= Vladimir Lefebvre =

Russian mathematical psychologist (1936–2020)

Vladimir Alexandrovich Lefebvre (Влади́мир Алекса́ндрович Лефе́вр, 22 September 1936 in Leningrad, USSR – 9 April 2020) was a mathematical psychologist at the University of California, Irvine. With his wife, V. I. Dubovskaya, Lefebvre left USSR for USA in 1974. He created equations to predict the large-scale consequences of individual actions. Among the parameters in the equations are the self image of the individual and the action as perceived via this self-image. The result is a number expressing the probability that the individual in question will perform a specific action.

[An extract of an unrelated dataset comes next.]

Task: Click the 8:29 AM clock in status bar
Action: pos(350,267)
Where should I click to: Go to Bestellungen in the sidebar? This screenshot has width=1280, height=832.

Lefebvre's mathematical approach to social psychology is often referred to as reflexive theory - presumably due to the 'reflexive' nature of taking into account subjects' self-image(s). Lefebvre developed Reflexive Theory as a military researcher in the former Soviet Union, where he was born and educated prior to coming to the United States. According to Jonathan Farley, a mathematician at Stanford doing applied work on national security issues, Lefebvre's Reflexive Theory was a Soviet alternative to game theory which had been widely adopted by the American defense establishment.

Lefebvre created a mathematical theory of ethical cognition. This theory uses a three level structure: the person, the person’ perception and the person’s perception of their communication partner. This theory was used in negotiations by the governments of the US and the Soviet Union during the break-up of the Soviet Union.